I’m use to traditional development. You work on the project, you finish, go to sleep, and hopefully you’ve made some sales when you’ve woken up.
I’ve been thinking how Brainsss will end up being a constant work in progress like many of the newer generation of games. It puts much less pressure on the initial launch, but when do you sleep? I’m fine now, but at some point I’m going to be totally burned out on this project. Ready to move on. But that’s just not possible when the project is in a constant state of development.
This worries me a bit, because as a developing IP, you want to keep building on the property. Make it bigger and better, and if you move onto something else before you’ve reach the properties full potential, you’ve wasted all that time to develop the game.

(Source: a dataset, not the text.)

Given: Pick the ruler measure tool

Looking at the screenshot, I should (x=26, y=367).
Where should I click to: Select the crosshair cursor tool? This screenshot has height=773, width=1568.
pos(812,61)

The reason why is that the initial amount of work to develop a game is much more substantial than maintaining it. So in theory, a developer should constantly work on the game until it has reached it’s maximum potential. But this doesn’t take into account that we’re human and not machines. Humans get tired of working on the same thing day in and day out. This is why Rod and I started up Lonely Few in the first place. We didn’t want to get stuck in the long development cycles of big budget titles.
But with soft launches, you are no longer in a long development cycle, you’re in an endless development cycle. This scares me a bit. It doesn’t look like Rod or I will be able to take a vacation anytime soon.